- [Goal of the exercise]: In your copy of the data below, reproduce every entry exactly and omit the pictures.

Saved entries:
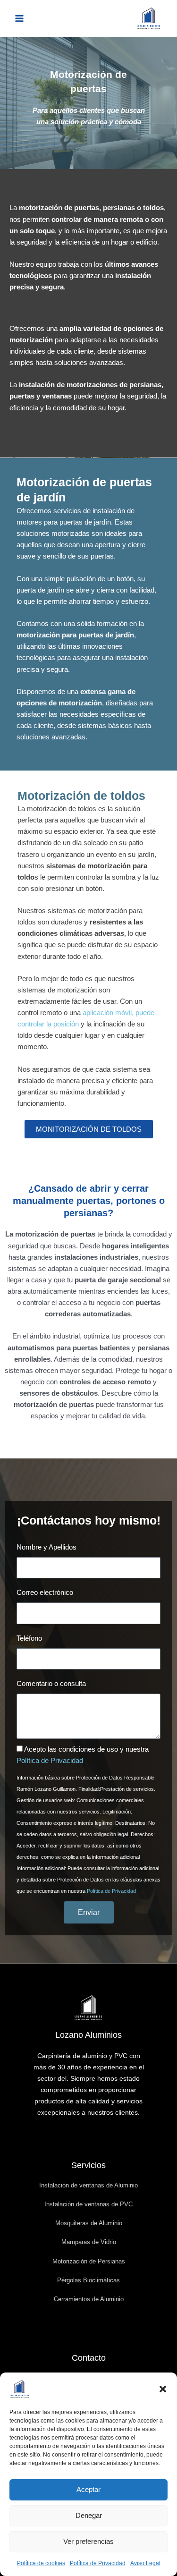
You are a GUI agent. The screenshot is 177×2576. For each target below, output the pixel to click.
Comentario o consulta (51, 1683)
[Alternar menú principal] (19, 18)
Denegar (89, 2515)
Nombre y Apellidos (46, 1547)
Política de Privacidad (98, 2563)
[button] (163, 2389)
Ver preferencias (88, 2541)
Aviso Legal (145, 2563)
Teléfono (29, 1638)
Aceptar (88, 2489)
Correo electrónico (45, 1592)
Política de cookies (41, 2563)
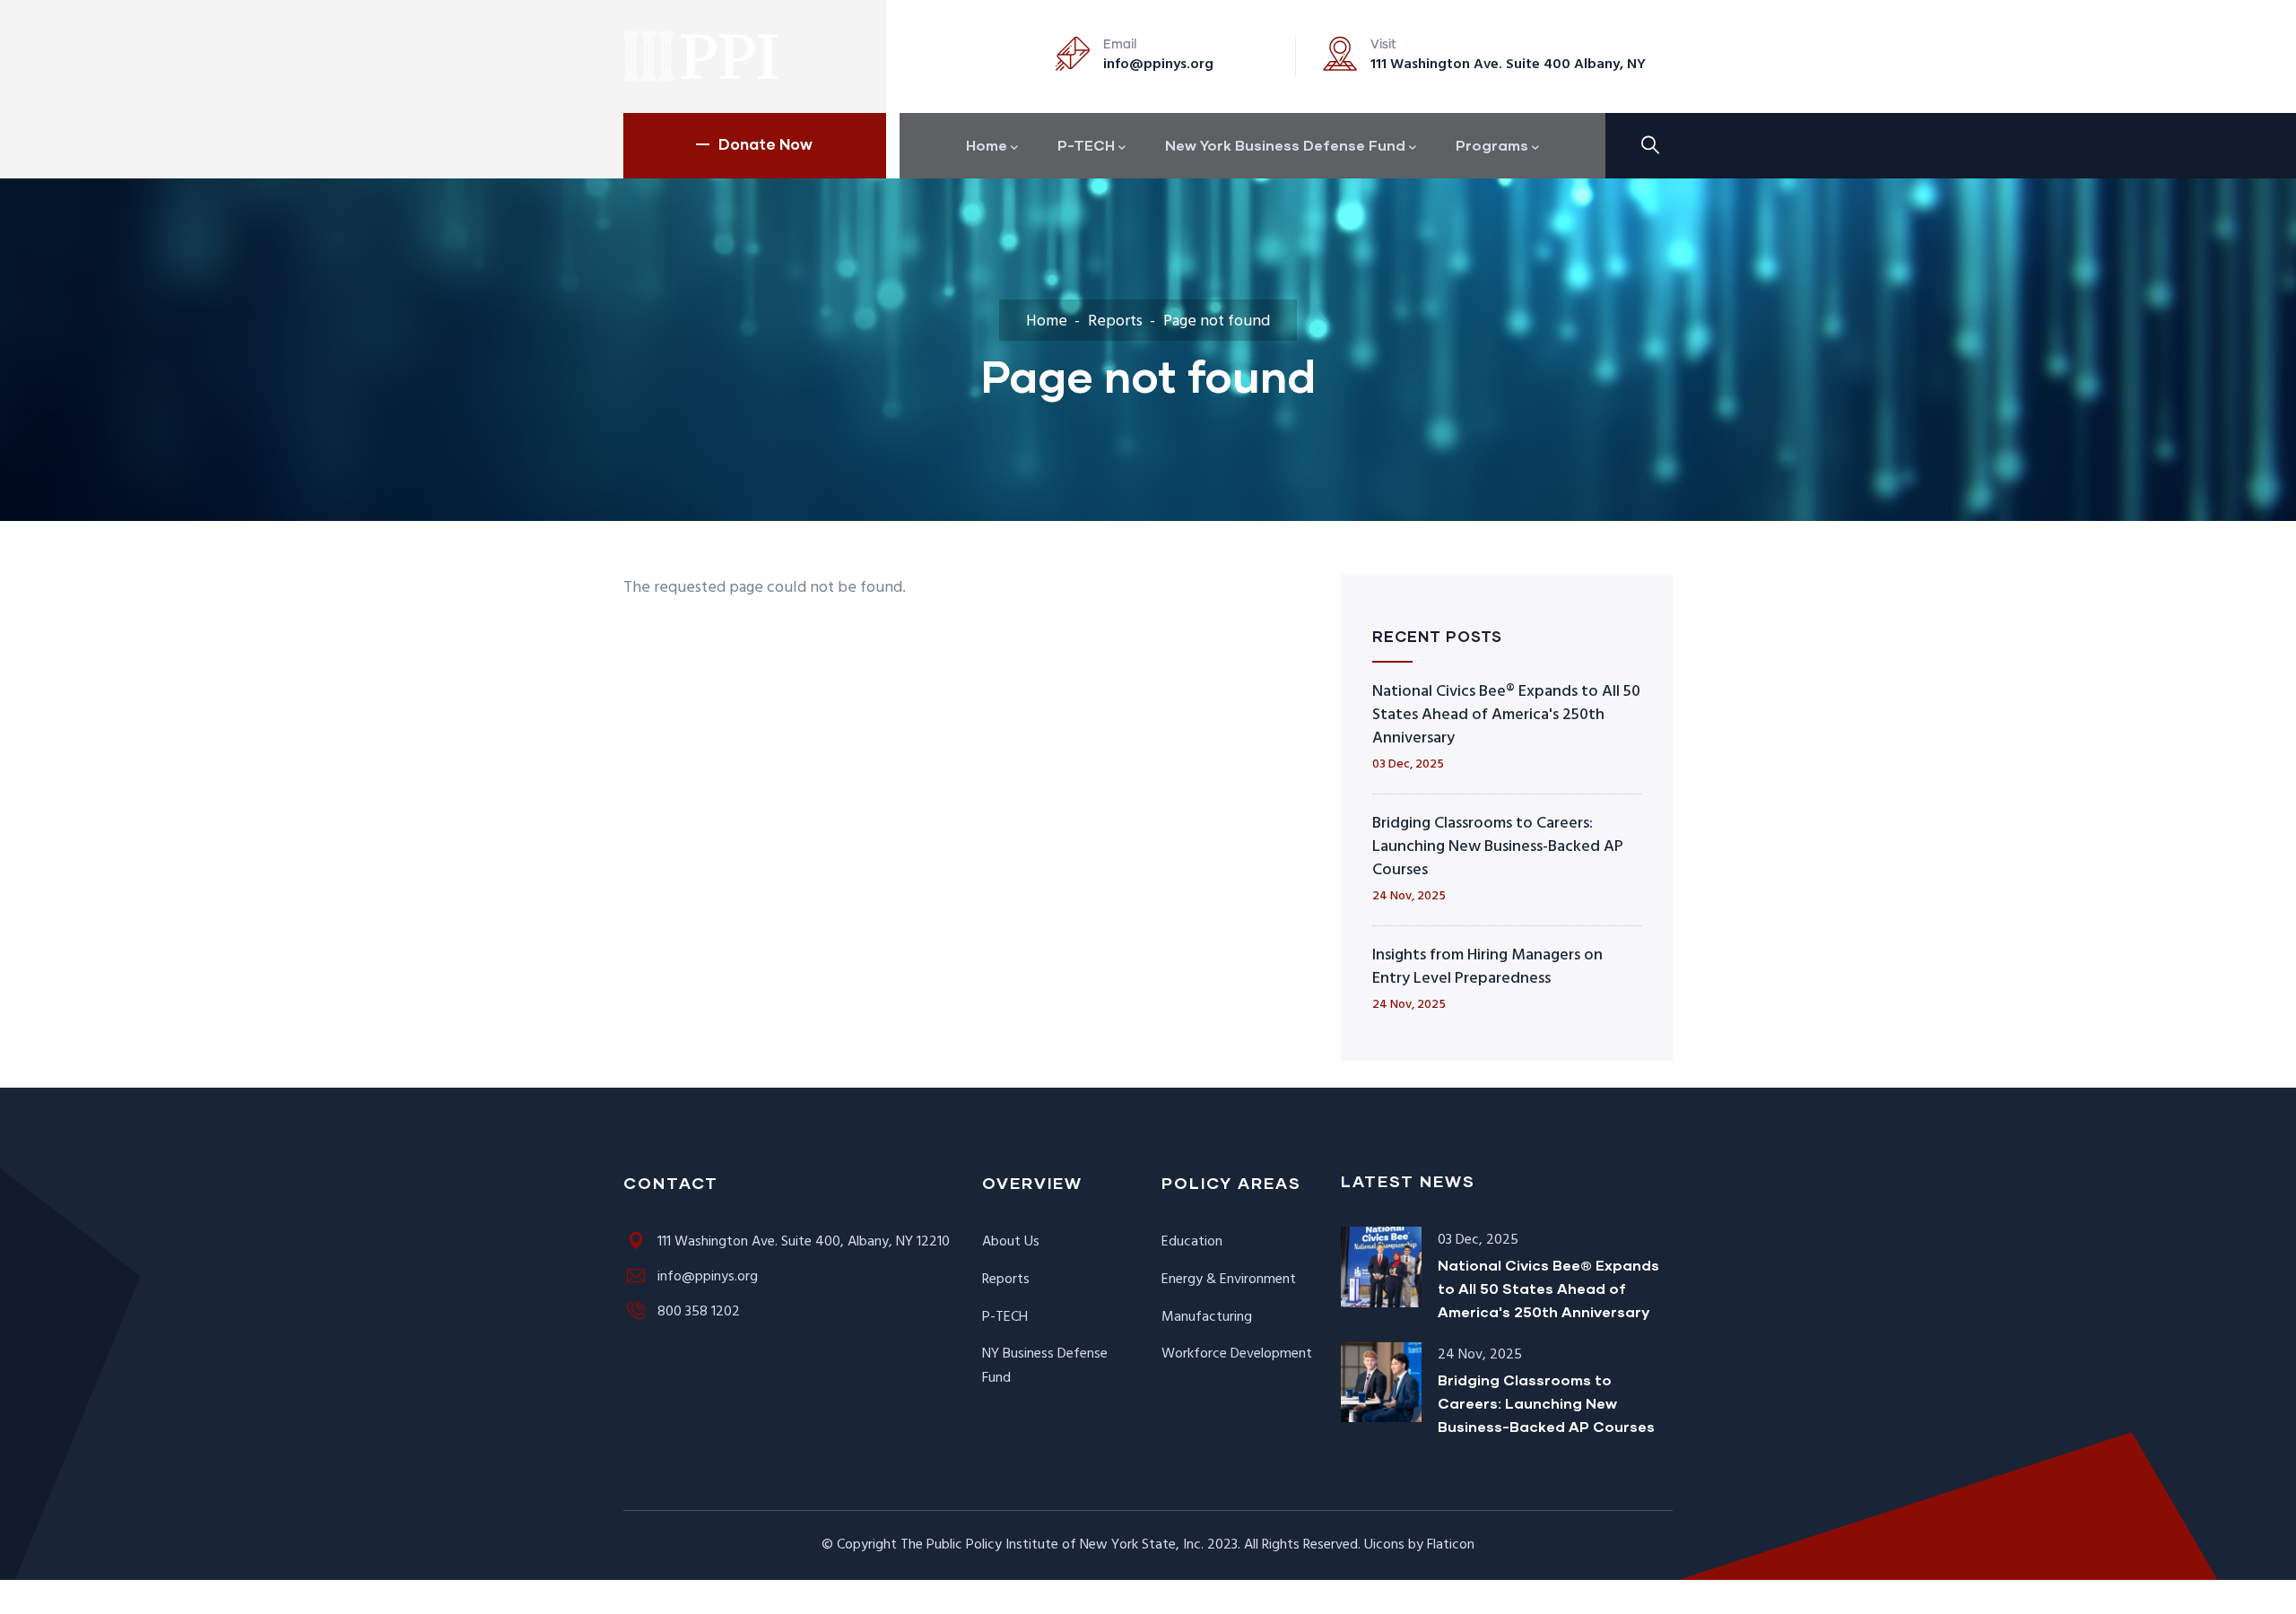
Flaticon (1450, 1545)
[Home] (701, 56)
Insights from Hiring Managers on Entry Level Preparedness (1487, 967)
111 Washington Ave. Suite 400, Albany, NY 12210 (803, 1242)
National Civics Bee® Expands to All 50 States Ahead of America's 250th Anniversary (1506, 715)
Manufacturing (1206, 1317)
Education (1191, 1242)
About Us (1010, 1242)
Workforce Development (1236, 1354)
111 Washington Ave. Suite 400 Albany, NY (1508, 64)
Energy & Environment (1228, 1279)
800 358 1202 (698, 1311)
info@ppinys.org (1158, 64)
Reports (1115, 321)
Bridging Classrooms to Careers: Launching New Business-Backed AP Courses (1497, 847)
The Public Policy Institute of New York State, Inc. (1052, 1545)
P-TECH (1005, 1317)
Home (1046, 321)
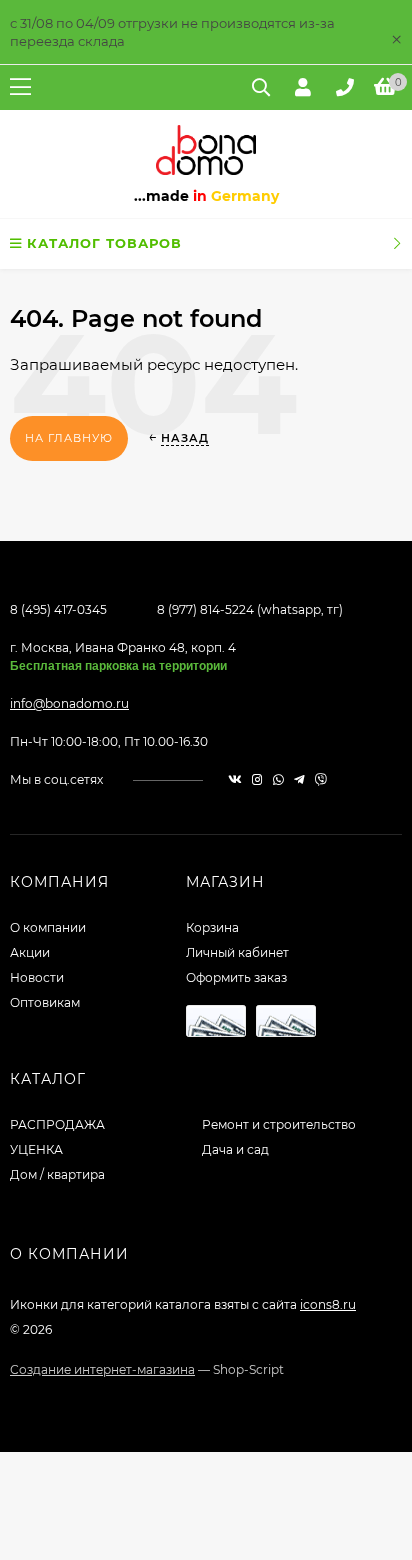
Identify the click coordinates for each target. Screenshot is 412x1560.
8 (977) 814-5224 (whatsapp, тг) (250, 609)
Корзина (212, 927)
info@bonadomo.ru (69, 703)
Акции (30, 952)
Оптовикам (45, 1002)
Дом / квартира (57, 1174)
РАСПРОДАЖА (57, 1124)
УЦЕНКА (36, 1149)
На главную (69, 438)
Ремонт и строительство (279, 1124)
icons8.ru (328, 1304)
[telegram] (299, 779)
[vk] (235, 779)
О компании (48, 927)
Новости (37, 977)
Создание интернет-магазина (102, 1369)
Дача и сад (235, 1149)
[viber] (321, 779)
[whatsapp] (278, 779)
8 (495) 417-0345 (58, 609)
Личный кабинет (237, 952)
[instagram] (257, 779)
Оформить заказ (236, 977)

- [Solved problem]:
You are a GUI agent. The screenshot is 177×2576. For each target below, output the pixel to click.
Comentario o consulta (51, 1683)
[Alternar menú principal] (19, 18)
Denegar (89, 2515)
Nombre y Apellidos (46, 1547)
Política de Privacidad (98, 2563)
[button] (163, 2389)
Ver preferencias (88, 2541)
Aviso Legal (145, 2563)
Teléfono (29, 1638)
Aceptar (88, 2489)
Correo electrónico (45, 1592)
Política de cookies (41, 2563)
Flaticon (1450, 1545)
[Home] (701, 56)
Insights from Hiring Managers on Entry Level Preparedness (1487, 967)
111 Washington Ave. Suite 400, Albany, NY 12210 (803, 1242)
National Civics Bee® Expands to All 50 States Ahead of America's 250th Anniversary (1506, 715)
Manufacturing (1206, 1317)
Education (1191, 1242)
About Us (1010, 1242)
Workforce Development (1236, 1354)
111 Washington Ave. Suite 400 Albany, NY (1508, 64)
Energy & Environment (1228, 1279)
800 358 1202 (698, 1311)
info@ppinys.org (1158, 64)
Reports (1115, 321)
Bridging Classrooms to Careers: Launching New Business-Backed AP Courses (1497, 847)
The Public Policy Institute of New York State, Inc. (1052, 1545)
P-TECH (1005, 1317)
Home (1046, 321)
Identify the click coordinates for each target. Screenshot is 412x1560.
8 (977) 814-5224 (whatsapp, тг) (250, 609)
Корзина (212, 927)
info@bonadomo.ru (69, 703)
Акции (30, 952)
Оптовикам (45, 1002)
Дом / квартира (57, 1174)
РАСПРОДАЖА (57, 1124)
УЦЕНКА (36, 1149)
На главную (69, 438)
Ремонт и строительство (279, 1124)
icons8.ru (328, 1304)
[telegram] (299, 779)
[vk] (235, 779)
О компании (48, 927)
Новости (37, 977)
Создание интернет-магазина (102, 1369)
Дача и сад (235, 1149)
[viber] (321, 779)
[whatsapp] (278, 779)
8 (495) 417-0345 (58, 609)
Личный кабинет (237, 952)
[instagram] (257, 779)
Оформить заказ (236, 977)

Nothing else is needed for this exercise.